> WHAT IS NEEDED
Output the records below in full, word for word; pictures do not belong in it.

> Collected data

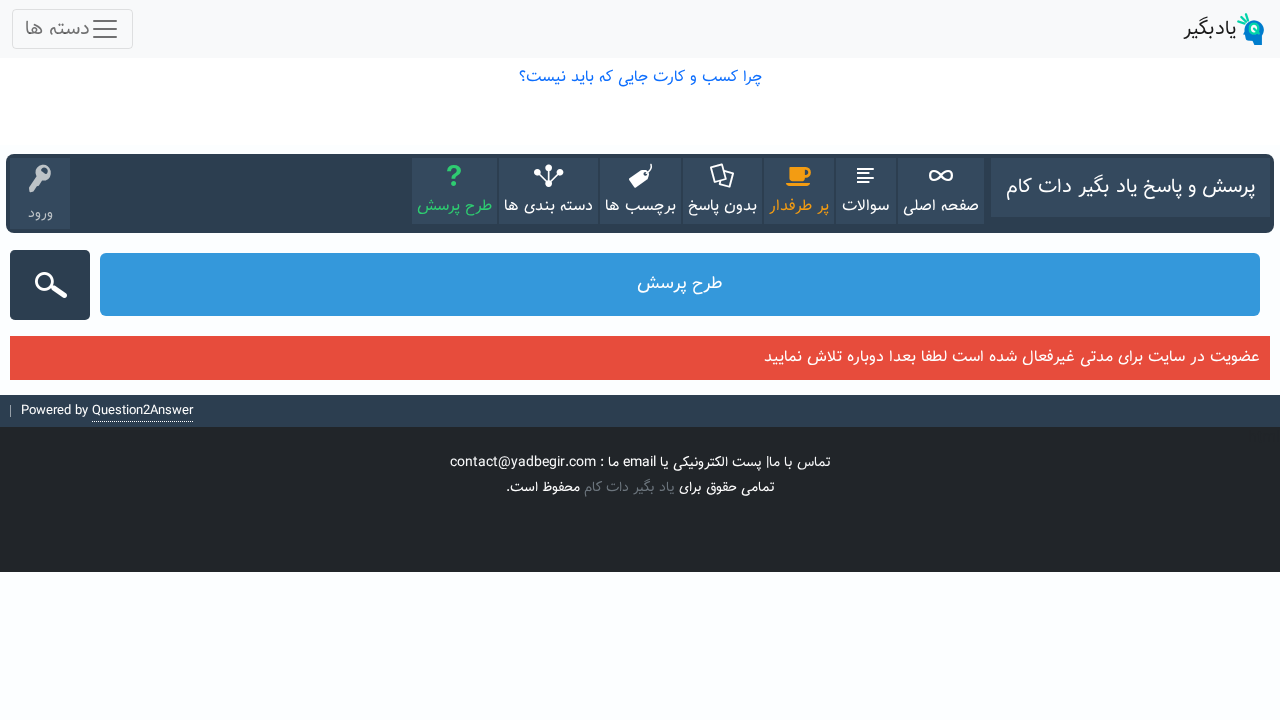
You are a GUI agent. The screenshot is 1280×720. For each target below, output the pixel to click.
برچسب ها (640, 206)
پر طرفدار (799, 206)
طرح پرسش (454, 206)
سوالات (865, 206)
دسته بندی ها (548, 206)
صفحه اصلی (941, 206)
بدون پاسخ (722, 206)
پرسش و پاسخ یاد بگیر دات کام (1130, 187)
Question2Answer (142, 411)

> SOLUTION TO THIS TASK
You are a GUI agent. The screenshot is 1280×720. For each target below, output the pixel to click.
برچسب ها (640, 206)
پر طرفدار (799, 206)
طرح پرسش (454, 206)
سوالات (865, 206)
دسته بندی ها (548, 206)
صفحه اصلی (941, 206)
بدون پاسخ (722, 206)
پرسش و پاسخ یاد بگیر دات کام (1130, 187)
Question2Answer (142, 411)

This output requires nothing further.